DRIVEN: an unnatural road trip

Murder, betrayal, and love.

Driven

Alex, a struggling artist, bolts across America on an impromptu road trip with Gregory, a sex shop owner, in his customized Cadillac. They burn rubber in their getaway as the Mafia isn’t happy with Gregory’s gambling debt. Rowena enters their orbit – a down-home cowgirl who’s innocent, alluring, and becomes the diversion between the mercurial duo.

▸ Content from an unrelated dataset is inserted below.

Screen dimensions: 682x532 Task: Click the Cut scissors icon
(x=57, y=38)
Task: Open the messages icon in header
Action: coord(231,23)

Meanwhile, from Paris to San Francisco and beyond, a cadre of lethal operatives initiate a maelstrom of espionage and murder. This forces redhead Veronica, a courier carrying secrets, and now hunted by assassins, into an encounter with the boys during Mardi Gras. Lives are drastically changed as daggers fly between Veronica and Rowena, while the CIA and KGB are in hot pursuit. The escapade turns whackily surreal as everyone scrambles to save themselves, each other, and maybe the world.

Will be published soon.

 

DRIVEN

“Obsession is the wellspring of genius and madness.”

Michel de Montaigne 1533

 

CHAPTER ONE

Chihuahuan Desert, Mexico – March 1990

 

The bullets surely meant for our heads, died with sudden shrieks piercing tiny holes into the customized trunk of the Cadillac. Gregory kept his foot jammed to the floorboard and aimed the car for the distant mountains, a vanguard to the plume of exhaust spreading out across the Mexican desert. I looked back to see the pick-up with its nameless occupants fading fast into the perspective of the highway. Then, they were gone. Veronica, staring into the distance, her face blank and pale, clutched my thigh so tightly it felt as if her fingertips might meet. I looked past her to Gregory, but he continued to gaze straight ahead.

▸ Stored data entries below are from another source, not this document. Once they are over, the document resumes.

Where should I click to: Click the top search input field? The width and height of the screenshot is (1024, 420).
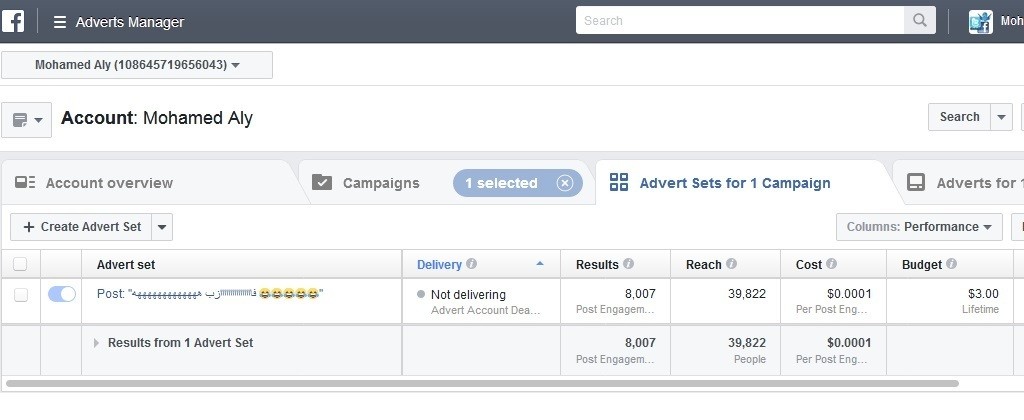tap(740, 21)
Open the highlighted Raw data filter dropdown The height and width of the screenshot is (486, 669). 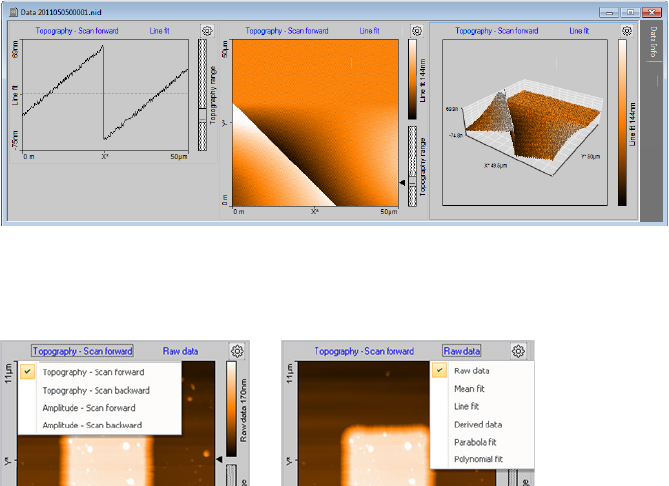pyautogui.click(x=462, y=351)
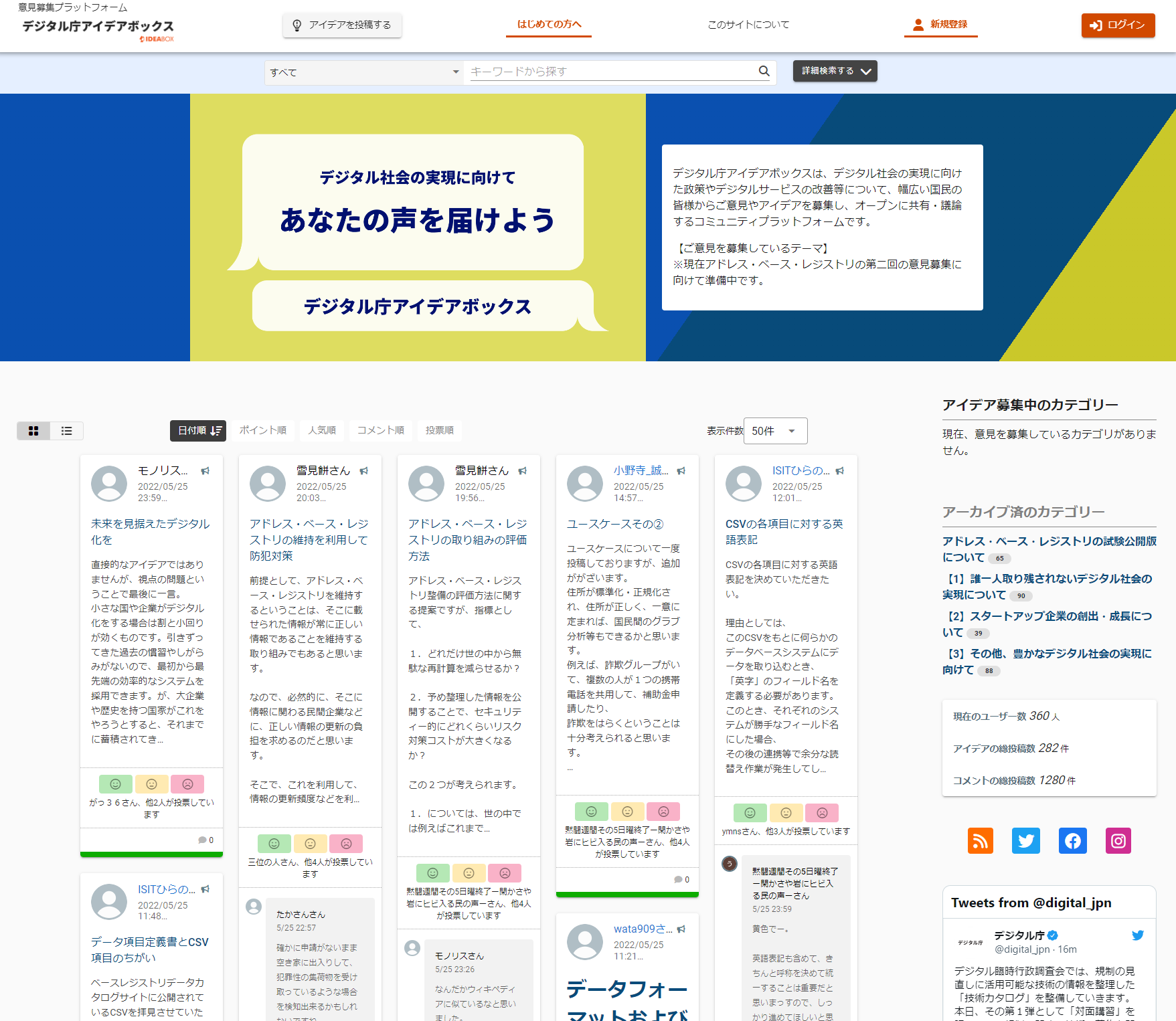Sort ideas by ポイント順
The width and height of the screenshot is (1176, 1021).
click(263, 430)
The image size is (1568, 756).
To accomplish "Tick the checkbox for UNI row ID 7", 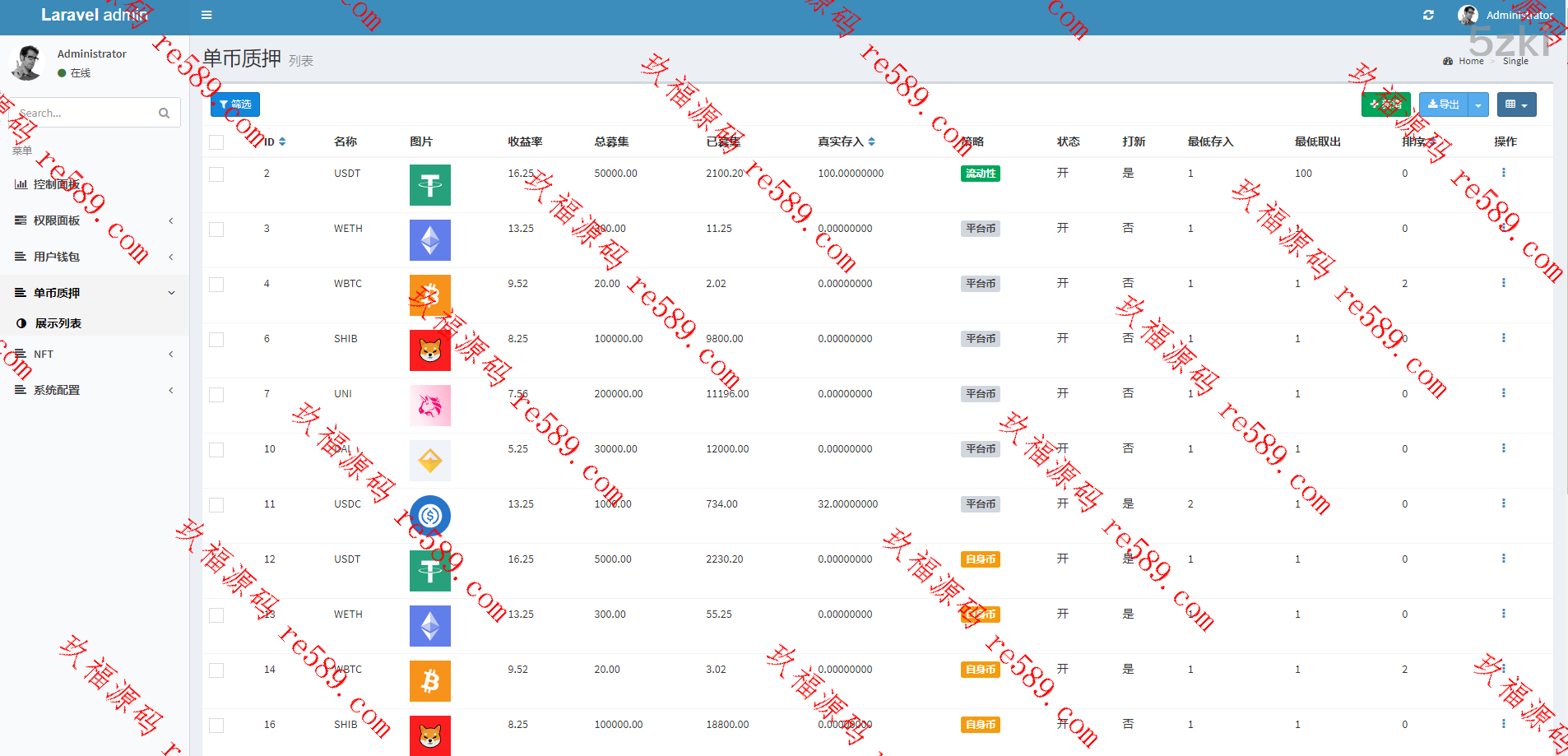I will coord(216,395).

I thumbed backward to our uninvited guests. “Friends of yours?”

With a calmness usually reserved for ‘What’s for dinner,’ he said, “Never saw them before in my life.”

*****

I guess I would consider that the high point of that day, but later, I was sitting in a Mexican motel, thinking. Asking myself questions, and trying to answer them. Just sitting there on that Mexican bed, propped up against the wall, using lumpy Mexican pillows stuffed with God knows what as support, and thinking. Yes, I had wanted adventure, and hitting the road with Gregory had certainly promised that. Running from danger was one thing, but running to it was something else. Although I wished I could blame Gregory for all our problems, I couldn’t. I had invited Veronica away from her problems in New Orleans and now she’d affected me more than our brushes with death. For dozens of years later, then as now, I’d been trying to unweave my tangled emotions about her, but the harder I try, the more matted they became.

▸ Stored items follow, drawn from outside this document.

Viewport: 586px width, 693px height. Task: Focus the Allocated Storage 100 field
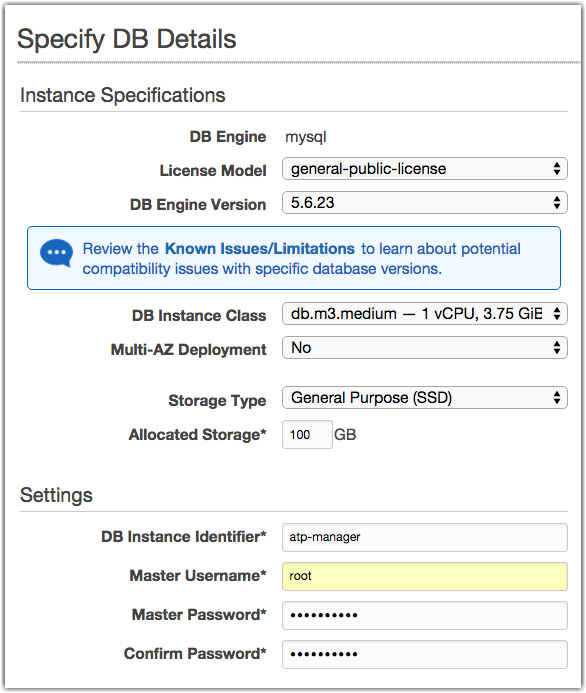click(307, 434)
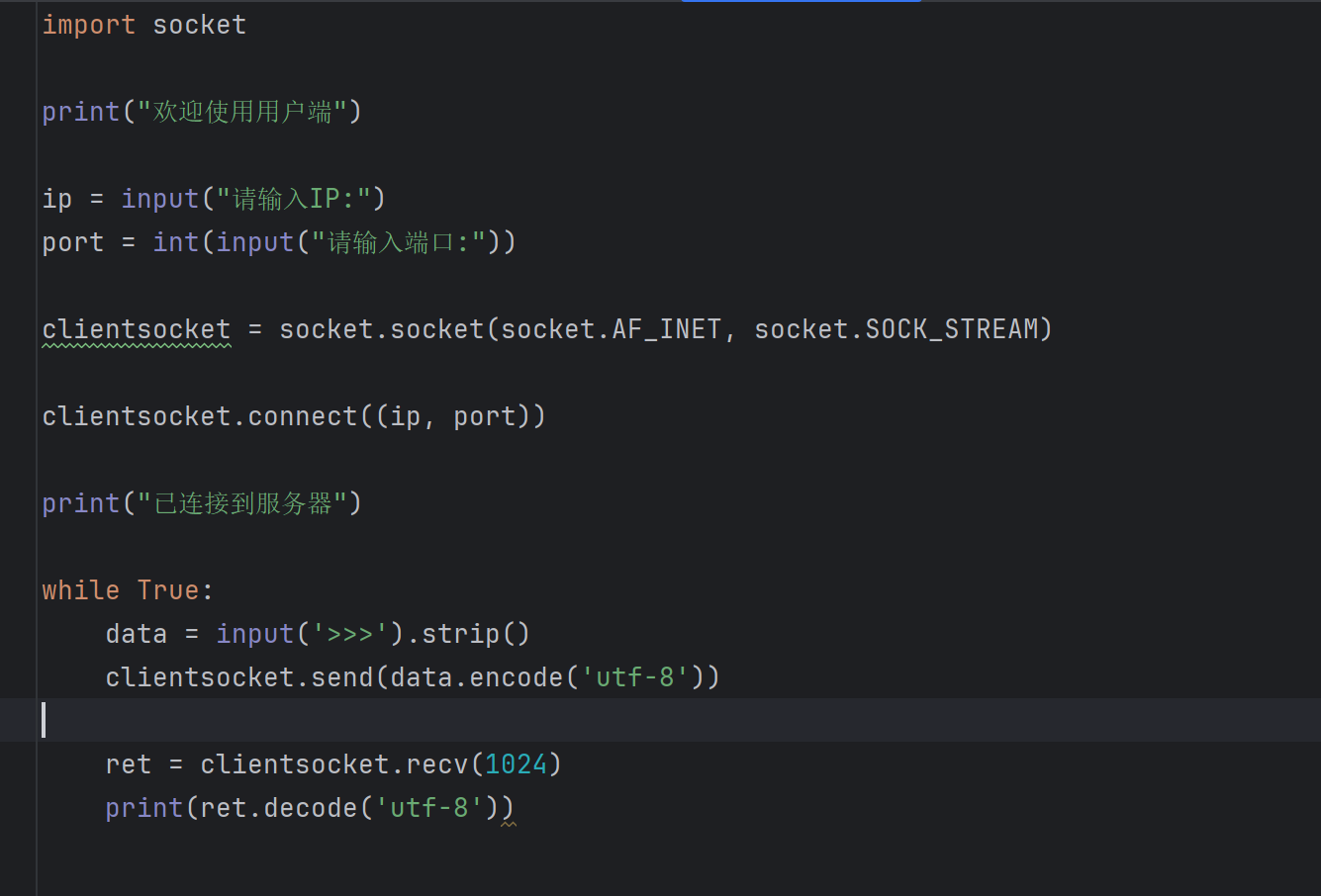Click the "已连接到服务器" string
The image size is (1321, 896).
(241, 503)
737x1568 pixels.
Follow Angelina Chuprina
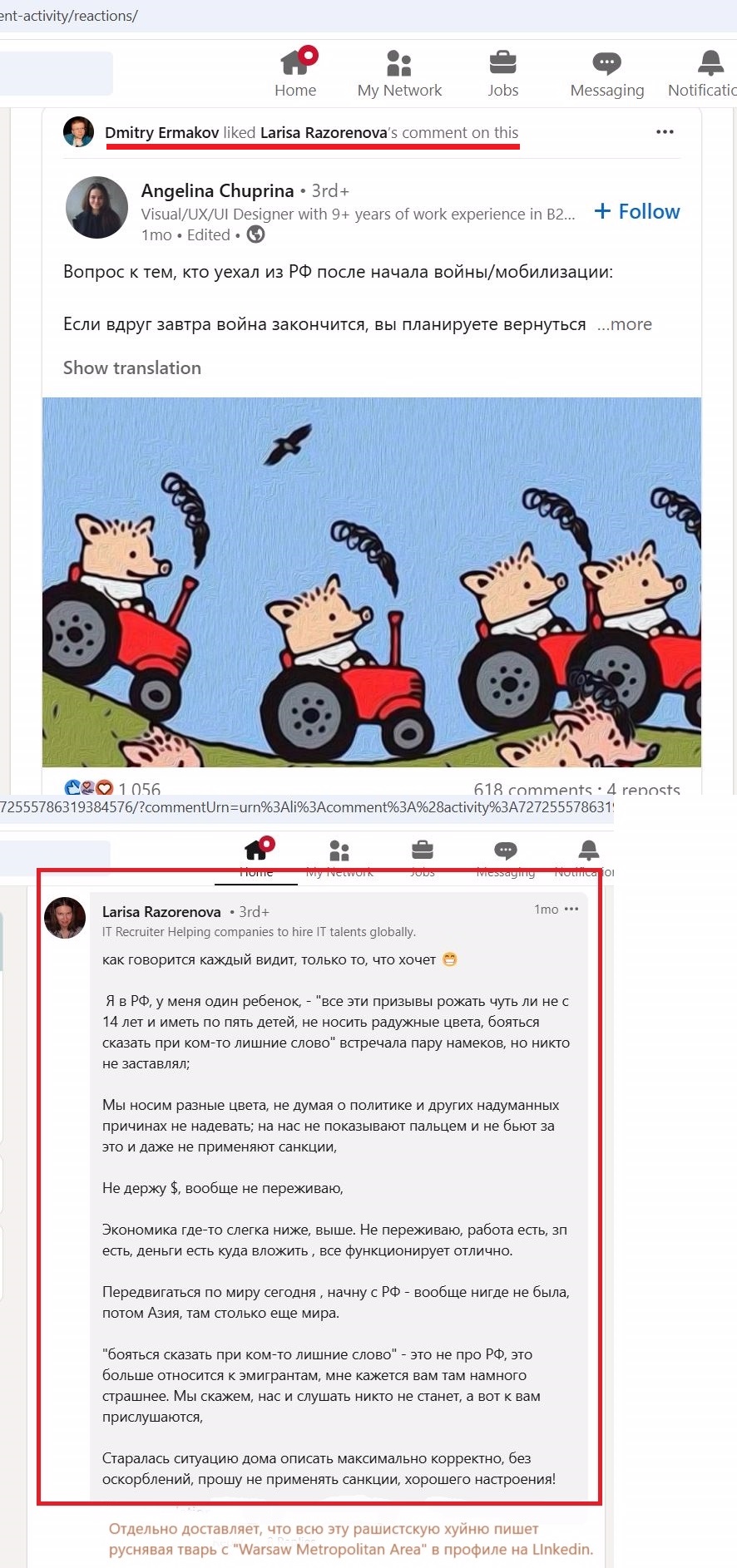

Memories are something buried, and not always treasured. They come when you search for them, but mostly they arrive at their own convoluted will. These memories are on their own. Even as we discover why we do things, we’re already into the next problem.

*****

Gregory took the motel room next door, but Lord knows it wasn’t to accommodate me and Veronica. He just wanted to sleep. Veronica was in the bathroom, ten feet away, but just as much an enigma as the face on a new moon. How will I put all this into perspective? I’m here, but how did a guy in his early twenties get here? No, that’s not the question. It should be: Why did a guy in his early twenties get here? Maybe if I can figure that out, I’ll know what’s going to happen when the bathroom door opens.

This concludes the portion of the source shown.